Das Maul weit aufreißen für die (manchmal nur vermeintlich) gute Sache, das kommt allerdings nicht immer gut an. Clowns, erklärt uns nicht die Welt, unterhaltet uns nur – so was fliegt Schauspielern hierzulande ja gern um die Ohren (nicht wahr, Jan Josef Liefers?). Eine „sehr deutsche Diskussion und langweilig“, erbost sich der US-Pass-Inhaber Hannes Jaenicke: „Wenn Leonardo di Caprio, George Clooney oder Angelina Jolie sich politisch engagieren, finden das in Deutschland alle toll. Wenn sich aber ein deutscher Schauspieler politisch äußert, gibt’s gleich eins auf die Mütze. Mit nichts schaffst du dir hier schneller Feinde als mit Umwelt-Engagement.“

Es folgt eine döpfnernde Suada, in der Jaenicke gegen die deutsche Presse austeilt (und das Gesagte in der Autorisierung tatsächlich so durchgehen lässt): Die meisten Zeitungen, die politisches Engagement seiner Zunft kritisierten, lese er „nur noch sporadisch“. Sie seien „oft tendenziös, von ihren Werbekunden gesteuert, schlecht recherchiert, gouvernantenmäßig“, sie unterschieden sich kaum noch voneinander, „keiner tut dem anderen weh, es gibt kaum wirklich kritische Stimmen“. Wenn er sich gezielt informieren wolle, müsse er auf angelsächsische Medien zurückgreifen. So habe er den „Guardian“ im Abo seit einem „Schlüsselerlebnis“: Während bei der Recherche für seine ZDF-Doku über Lachse die Online-Suche in deutschen Medien gerade mal „zwei halbwegs fundierte Beiträge“ hervorbrachte, waren es in seiner englischen Lieblingszeitung 60. Autsch!

Sein „steifer Mittelfinger“ kommt nicht so sehr überraschend. Was Medien und Branche über ihn denken und reden, scheint Hannes Jaenicke ähnlich egal zu sein wie Götz George. Mit ihm drehte der damals 22-jährige Max-Reinhardt-Seminar-Absolvent 1984 den Fahrstuhl-Thriller „Abwärts“, der seine Film- und Fernsehkarriere in Fahrt bringen sollte. In seinem Buch „Wer der Herde folgt, sieht nur Ärsche“ (2018), das er als „Lobhudelei auf Individualismus und quergebürstete Gehirnnutzung“ verstanden wissen will, bezeichnet Jaenicke George als „Held einer ganzen Generation“. Das werde man „nicht durch Mitlaufen, Anpassen Hinterherdackeln oder Speichellecken, sondern durch Querdenken, an etwas Glauben, sich treu bleiben“.

Moment, „Querdenken“, darf man das noch sagen?

Er habe Leute immer bewundert, „die outside the box denken, wie man auf Englisch sagt“, sagt Jaenicke.
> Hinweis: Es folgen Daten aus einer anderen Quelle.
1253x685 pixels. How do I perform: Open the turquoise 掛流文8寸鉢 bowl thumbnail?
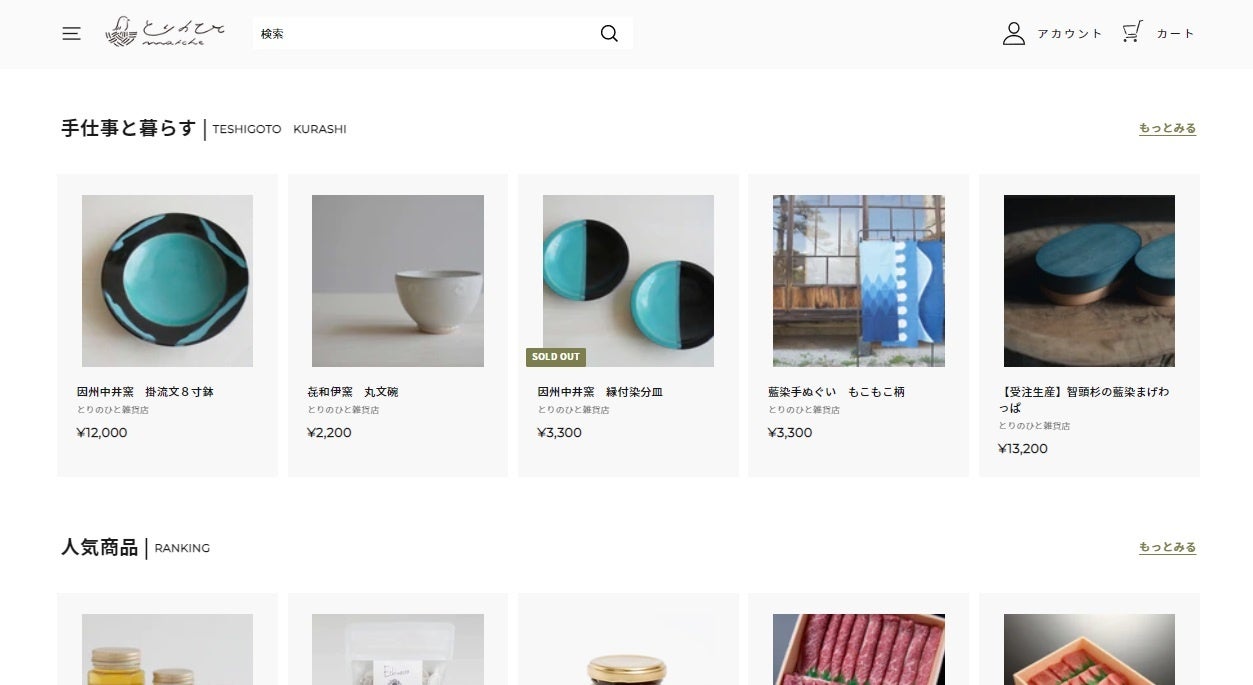coord(167,281)
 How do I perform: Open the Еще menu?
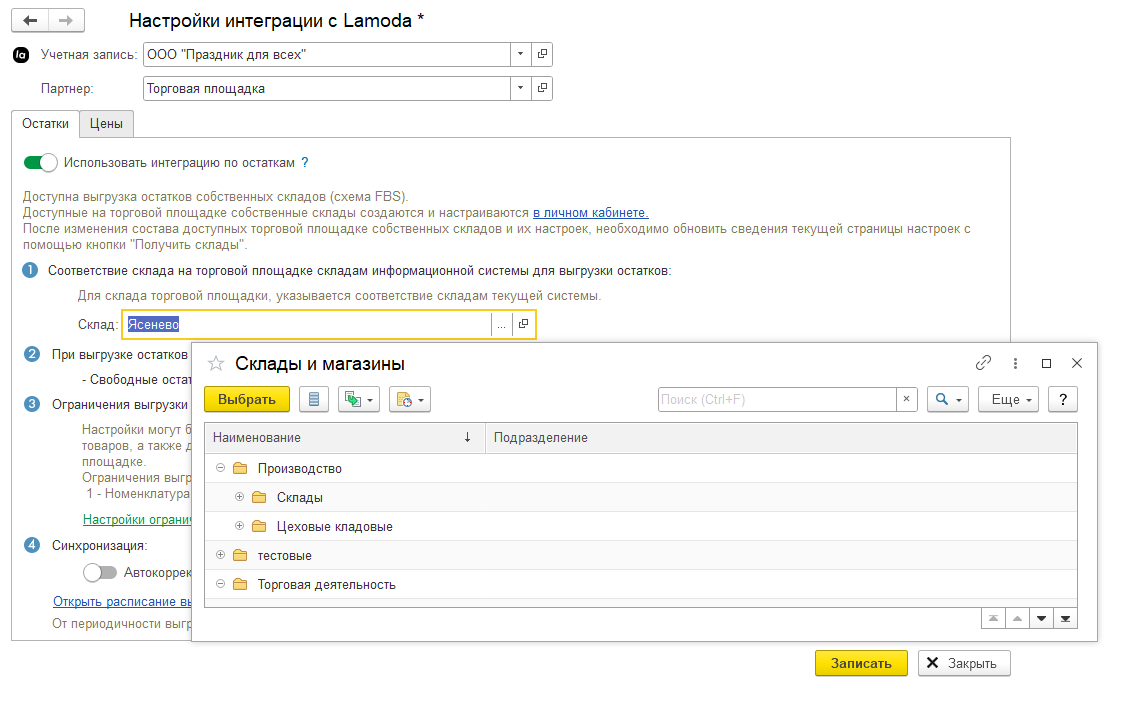point(1009,399)
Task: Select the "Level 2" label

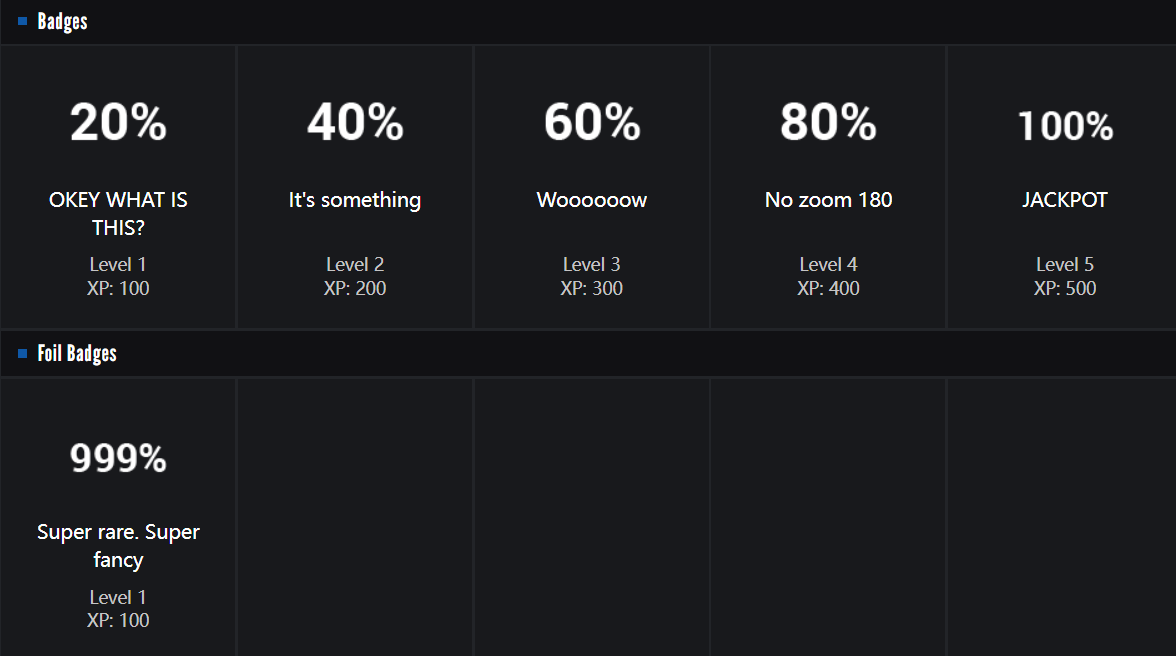Action: tap(355, 264)
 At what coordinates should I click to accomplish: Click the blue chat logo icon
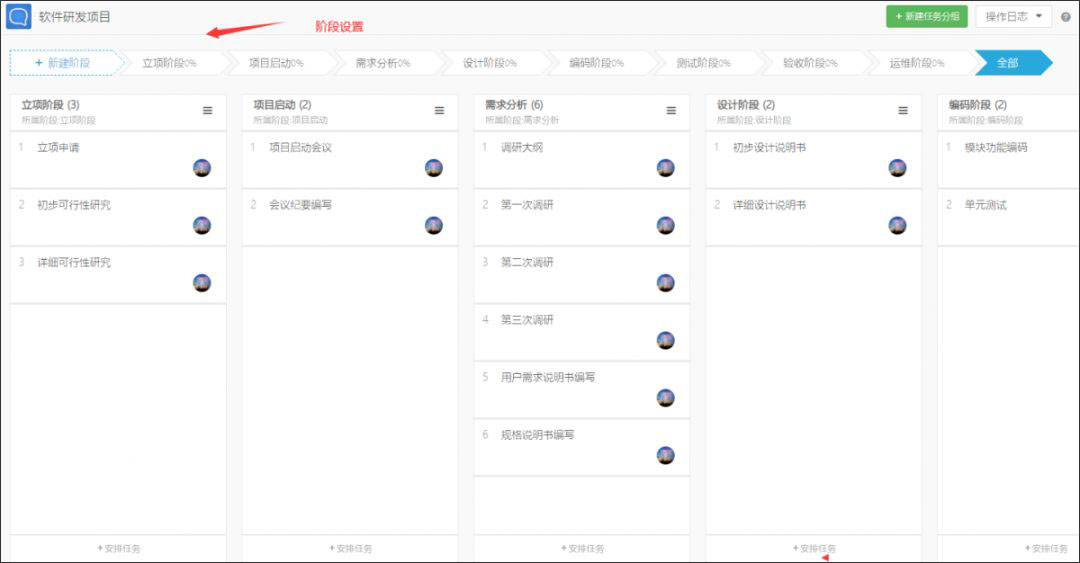(19, 17)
Aber „Impfgegner, Corona-Leugner und das ganze AfD-Reichsbürger-Gesocks“ hätten diesen Begriff „leider versaut“, was er „echt traurig“ finde. Er sei auch „ziemlich sprachlos“ gewesen, „mit welchem Blödsinn und Konspirations-Bullshit“ viele Kollegen aus der Musik- und Filmbranche um die Ecke kamen: „Aktionen wie #allesdichtmachen und Die Basis bestätigen das Vorurteil, Schauspieler seien dumm.“ Querdenken sei also eine Vokabel, die er „im Moment nicht in den Mund nehme. Aber irgendwann wird auch das wieder möglich sein“.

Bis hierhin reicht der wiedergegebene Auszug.